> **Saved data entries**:
•••

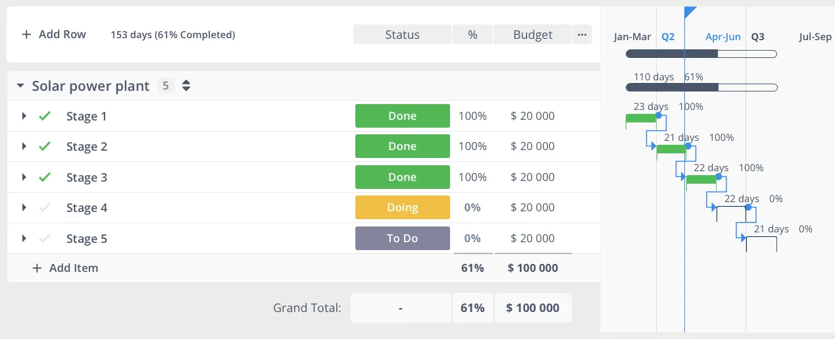
Task: Expand the Stage 5 row
Action: point(24,238)
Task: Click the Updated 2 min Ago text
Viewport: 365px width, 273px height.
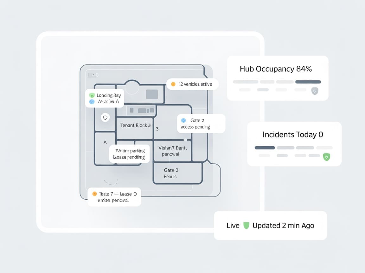Action: point(283,226)
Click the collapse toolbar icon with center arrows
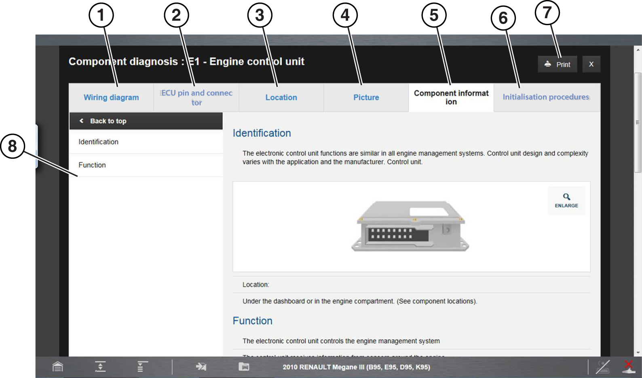This screenshot has width=642, height=378. 100,367
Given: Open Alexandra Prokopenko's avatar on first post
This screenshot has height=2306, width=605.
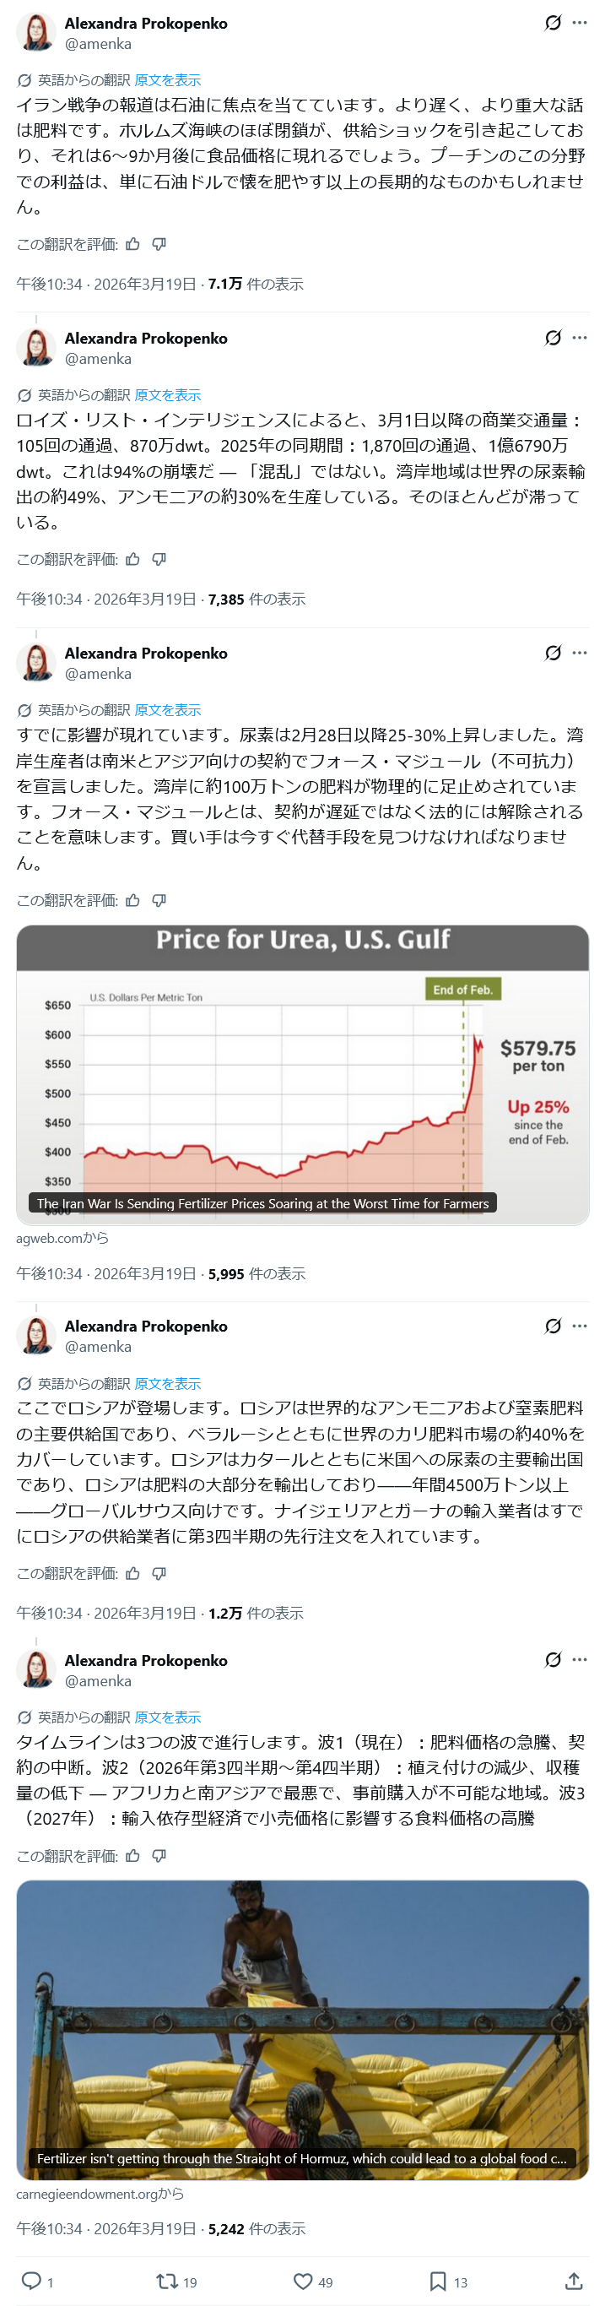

•••

> **DIRECTIONS**: Set down exactly, and only, the lines from the one containing "Viewport: 365px width, 273px height." through the last line of the entries. Pictures do not belong in the copy.

> **TASK RESULT**:
Viewport: 365px width, 273px height.
Action: point(283,226)
Click the collapse toolbar icon with center arrows
This screenshot has width=642, height=378. 100,367
Given: Open Alexandra Prokopenko's avatar on first post
This screenshot has height=2306, width=605.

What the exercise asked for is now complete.